● INPUT FOR THIS TASK
◆ ◆ ◆ ◆ ◆ ◆ ◆
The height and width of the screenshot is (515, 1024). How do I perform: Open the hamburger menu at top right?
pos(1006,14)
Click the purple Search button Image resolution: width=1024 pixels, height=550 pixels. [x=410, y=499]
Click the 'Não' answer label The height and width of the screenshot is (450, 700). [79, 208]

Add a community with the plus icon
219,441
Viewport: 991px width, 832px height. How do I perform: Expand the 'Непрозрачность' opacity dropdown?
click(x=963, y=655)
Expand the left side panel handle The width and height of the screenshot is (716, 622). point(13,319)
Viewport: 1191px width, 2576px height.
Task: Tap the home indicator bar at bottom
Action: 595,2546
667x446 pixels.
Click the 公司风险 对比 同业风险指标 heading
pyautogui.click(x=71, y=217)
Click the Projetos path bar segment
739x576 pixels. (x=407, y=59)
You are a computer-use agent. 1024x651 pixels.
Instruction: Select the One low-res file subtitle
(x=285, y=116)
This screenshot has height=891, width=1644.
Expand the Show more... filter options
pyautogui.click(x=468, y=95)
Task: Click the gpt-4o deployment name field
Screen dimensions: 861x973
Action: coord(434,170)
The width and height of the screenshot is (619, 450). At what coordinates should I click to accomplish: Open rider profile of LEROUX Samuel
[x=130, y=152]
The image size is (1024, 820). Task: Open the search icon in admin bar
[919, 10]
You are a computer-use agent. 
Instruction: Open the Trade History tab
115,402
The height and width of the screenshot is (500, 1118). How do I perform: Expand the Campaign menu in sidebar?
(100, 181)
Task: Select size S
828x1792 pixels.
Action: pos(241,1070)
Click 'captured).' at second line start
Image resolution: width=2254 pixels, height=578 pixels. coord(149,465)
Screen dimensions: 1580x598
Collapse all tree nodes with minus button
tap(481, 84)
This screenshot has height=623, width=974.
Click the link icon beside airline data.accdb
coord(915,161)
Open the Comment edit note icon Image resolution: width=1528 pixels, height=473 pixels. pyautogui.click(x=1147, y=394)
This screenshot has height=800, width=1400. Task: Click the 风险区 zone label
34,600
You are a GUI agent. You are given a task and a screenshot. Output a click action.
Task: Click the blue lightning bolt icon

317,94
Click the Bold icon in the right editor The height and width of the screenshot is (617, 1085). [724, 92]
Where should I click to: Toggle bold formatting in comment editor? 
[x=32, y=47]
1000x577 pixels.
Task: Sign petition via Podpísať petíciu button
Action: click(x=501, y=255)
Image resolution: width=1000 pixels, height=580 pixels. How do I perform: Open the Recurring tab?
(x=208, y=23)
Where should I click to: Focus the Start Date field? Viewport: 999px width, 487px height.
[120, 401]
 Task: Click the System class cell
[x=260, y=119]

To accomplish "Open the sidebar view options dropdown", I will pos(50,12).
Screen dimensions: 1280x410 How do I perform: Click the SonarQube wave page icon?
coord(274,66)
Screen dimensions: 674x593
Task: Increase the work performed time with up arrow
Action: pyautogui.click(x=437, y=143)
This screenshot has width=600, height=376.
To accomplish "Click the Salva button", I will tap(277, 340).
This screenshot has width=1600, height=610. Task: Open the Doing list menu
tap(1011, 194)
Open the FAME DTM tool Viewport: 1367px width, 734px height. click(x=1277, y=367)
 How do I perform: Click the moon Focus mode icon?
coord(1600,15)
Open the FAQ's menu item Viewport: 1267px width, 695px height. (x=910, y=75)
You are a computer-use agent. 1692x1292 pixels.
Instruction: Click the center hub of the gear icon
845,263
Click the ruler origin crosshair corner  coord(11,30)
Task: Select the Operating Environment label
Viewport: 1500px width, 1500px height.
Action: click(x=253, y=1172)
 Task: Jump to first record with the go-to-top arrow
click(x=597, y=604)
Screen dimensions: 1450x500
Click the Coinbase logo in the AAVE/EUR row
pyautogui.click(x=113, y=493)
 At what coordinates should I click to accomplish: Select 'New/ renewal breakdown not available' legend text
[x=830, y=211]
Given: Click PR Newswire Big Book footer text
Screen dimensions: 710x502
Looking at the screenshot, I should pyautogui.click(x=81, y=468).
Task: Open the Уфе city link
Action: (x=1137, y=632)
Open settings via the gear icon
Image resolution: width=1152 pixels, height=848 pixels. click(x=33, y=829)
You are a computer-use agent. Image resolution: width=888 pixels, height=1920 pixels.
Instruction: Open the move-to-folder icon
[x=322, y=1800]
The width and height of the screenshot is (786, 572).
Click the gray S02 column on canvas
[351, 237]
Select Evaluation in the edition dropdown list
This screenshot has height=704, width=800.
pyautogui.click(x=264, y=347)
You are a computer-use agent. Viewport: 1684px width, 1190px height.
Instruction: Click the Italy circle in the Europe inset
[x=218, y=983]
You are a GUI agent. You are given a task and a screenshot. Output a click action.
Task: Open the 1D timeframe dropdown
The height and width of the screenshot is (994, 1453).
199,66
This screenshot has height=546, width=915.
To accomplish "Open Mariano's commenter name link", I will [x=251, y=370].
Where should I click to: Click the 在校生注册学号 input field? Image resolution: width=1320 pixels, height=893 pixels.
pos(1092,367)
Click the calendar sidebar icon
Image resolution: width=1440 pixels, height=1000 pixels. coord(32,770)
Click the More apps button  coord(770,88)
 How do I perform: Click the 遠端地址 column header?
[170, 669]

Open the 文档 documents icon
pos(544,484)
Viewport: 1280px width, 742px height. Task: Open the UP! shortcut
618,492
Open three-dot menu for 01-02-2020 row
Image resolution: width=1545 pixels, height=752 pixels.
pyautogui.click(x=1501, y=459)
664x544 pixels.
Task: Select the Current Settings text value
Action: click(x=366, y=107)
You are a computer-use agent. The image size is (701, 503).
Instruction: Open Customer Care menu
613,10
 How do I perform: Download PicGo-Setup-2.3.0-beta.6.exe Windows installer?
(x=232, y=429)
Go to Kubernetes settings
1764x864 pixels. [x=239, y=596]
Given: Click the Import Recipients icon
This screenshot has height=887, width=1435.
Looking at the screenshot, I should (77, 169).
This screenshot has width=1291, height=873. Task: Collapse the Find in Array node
◆ ◆ ◆ ◆ ◆ ◆ ◆
● ACTION ITEM
Return the whole listing, keeping each word as it stands.

● OUTPUT BELOW
The height and width of the screenshot is (515, 1024). How do I perform: Open the hamburger menu at top right?
pos(1006,14)
Click the purple Search button Image resolution: width=1024 pixels, height=550 pixels. [x=410, y=499]
Click the 'Não' answer label The height and width of the screenshot is (450, 700). [79, 208]

Add a community with the plus icon
219,441
Viewport: 991px width, 832px height. How do I perform: Expand the 'Непрозрачность' opacity dropdown?
click(x=963, y=655)
Expand the left side panel handle The width and height of the screenshot is (716, 622). point(13,319)
Viewport: 1191px width, 2576px height.
Task: Tap the home indicator bar at bottom
Action: 595,2546
667x446 pixels.
Click the 公司风险 对比 同业风险指标 heading
pyautogui.click(x=71, y=217)
Click the Projetos path bar segment
739x576 pixels. (x=407, y=59)
You are a computer-use agent. 1024x651 pixels.
Instruction: Select the One low-res file subtitle
(x=285, y=116)
This screenshot has height=891, width=1644.
Expand the Show more... filter options
pyautogui.click(x=468, y=95)
Task: Click the gpt-4o deployment name field
Screen dimensions: 861x973
Action: coord(434,170)
The width and height of the screenshot is (619, 450). At what coordinates should I click to accomplish: Open rider profile of LEROUX Samuel
[x=130, y=152]
The image size is (1024, 820). Task: Open the search icon in admin bar
[919, 10]
You are a computer-use agent. 
Instruction: Open the Trade History tab
115,402
The height and width of the screenshot is (500, 1118). How do I perform: Expand the Campaign menu in sidebar?
(100, 181)
Task: Select size S
828x1792 pixels.
Action: pos(241,1070)
Click 'captured).' at second line start
Image resolution: width=2254 pixels, height=578 pixels. coord(149,465)
Screen dimensions: 1580x598
Collapse all tree nodes with minus button
tap(481, 84)
This screenshot has height=623, width=974.
Click the link icon beside airline data.accdb
coord(915,161)
Open the Comment edit note icon Image resolution: width=1528 pixels, height=473 pixels. pyautogui.click(x=1147, y=394)
This screenshot has height=800, width=1400. Task: Click the 风险区 zone label
34,600
You are a GUI agent. You are given a task and a screenshot. Output a click action.
Task: Click the blue lightning bolt icon

317,94
Click the Bold icon in the right editor The height and width of the screenshot is (617, 1085). [724, 92]
Where should I click to: Toggle bold formatting in comment editor? 
[x=32, y=47]
1000x577 pixels.
Task: Sign petition via Podpísať petíciu button
Action: click(x=501, y=255)
Image resolution: width=1000 pixels, height=580 pixels. How do I perform: Open the Recurring tab?
(x=208, y=23)
Where should I click to: Focus the Start Date field? Viewport: 999px width, 487px height.
[120, 401]
 Task: Click the System class cell
[x=260, y=119]

To accomplish "Open the sidebar view options dropdown", I will pos(50,12).
Screen dimensions: 1280x410 How do I perform: Click the SonarQube wave page icon?
coord(274,66)
Screen dimensions: 674x593
Task: Increase the work performed time with up arrow
Action: pyautogui.click(x=437, y=143)
This screenshot has width=600, height=376.
To accomplish "Click the Salva button", I will tap(277, 340).
This screenshot has width=1600, height=610. Task: Open the Doing list menu
tap(1011, 194)
Open the FAME DTM tool Viewport: 1367px width, 734px height. click(x=1277, y=367)
 How do I perform: Click the moon Focus mode icon?
coord(1600,15)
Open the FAQ's menu item Viewport: 1267px width, 695px height. (x=910, y=75)
You are a computer-use agent. 1692x1292 pixels.
Instruction: Click the center hub of the gear icon
845,263
Click the ruler origin crosshair corner  coord(11,30)
Task: Select the Operating Environment label
Viewport: 1500px width, 1500px height.
Action: click(x=253, y=1172)
 Task: Jump to first record with the go-to-top arrow
click(x=597, y=604)
Screen dimensions: 1450x500
Click the Coinbase logo in the AAVE/EUR row
pyautogui.click(x=113, y=493)
 At what coordinates should I click to accomplish: Select 'New/ renewal breakdown not available' legend text
[x=830, y=211]
Given: Click PR Newswire Big Book footer text
Screen dimensions: 710x502
Looking at the screenshot, I should pyautogui.click(x=81, y=468).
Task: Open the Уфе city link
Action: (x=1137, y=632)
Open settings via the gear icon
Image resolution: width=1152 pixels, height=848 pixels. click(x=33, y=829)
You are a computer-use agent. Image resolution: width=888 pixels, height=1920 pixels.
Instruction: Open the move-to-folder icon
[x=322, y=1800]
The width and height of the screenshot is (786, 572).
Click the gray S02 column on canvas
[351, 237]
Select Evaluation in the edition dropdown list
This screenshot has height=704, width=800.
pyautogui.click(x=264, y=347)
You are a computer-use agent. Viewport: 1684px width, 1190px height.
Instruction: Click the Italy circle in the Europe inset
[x=218, y=983]
You are a GUI agent. You are given a task and a screenshot. Output a click action.
Task: Open the 1D timeframe dropdown
The height and width of the screenshot is (994, 1453).
199,66
This screenshot has height=546, width=915.
To accomplish "Open Mariano's commenter name link", I will [x=251, y=370].
Where should I click to: Click the 在校生注册学号 input field? Image resolution: width=1320 pixels, height=893 pixels.
pos(1092,367)
Click the calendar sidebar icon
Image resolution: width=1440 pixels, height=1000 pixels. coord(32,770)
Click the More apps button  coord(770,88)
 How do I perform: Click the 遠端地址 column header?
[170, 669]

Open the 文档 documents icon
pos(544,484)
Viewport: 1280px width, 742px height. Task: Open the UP! shortcut
618,492
Open three-dot menu for 01-02-2020 row
Image resolution: width=1545 pixels, height=752 pixels.
pyautogui.click(x=1501, y=459)
664x544 pixels.
Task: Select the Current Settings text value
Action: click(x=366, y=107)
You are a computer-use agent. The image size is (701, 503).
Instruction: Open Customer Care menu
613,10
 How do I perform: Download PicGo-Setup-2.3.0-beta.6.exe Windows installer?
(x=232, y=429)
Go to Kubernetes settings
1764x864 pixels. [x=239, y=596]
Given: Click the Import Recipients icon
This screenshot has height=887, width=1435.
Looking at the screenshot, I should (77, 169).
This screenshot has width=1291, height=873. Task: Collapse the Find in Array node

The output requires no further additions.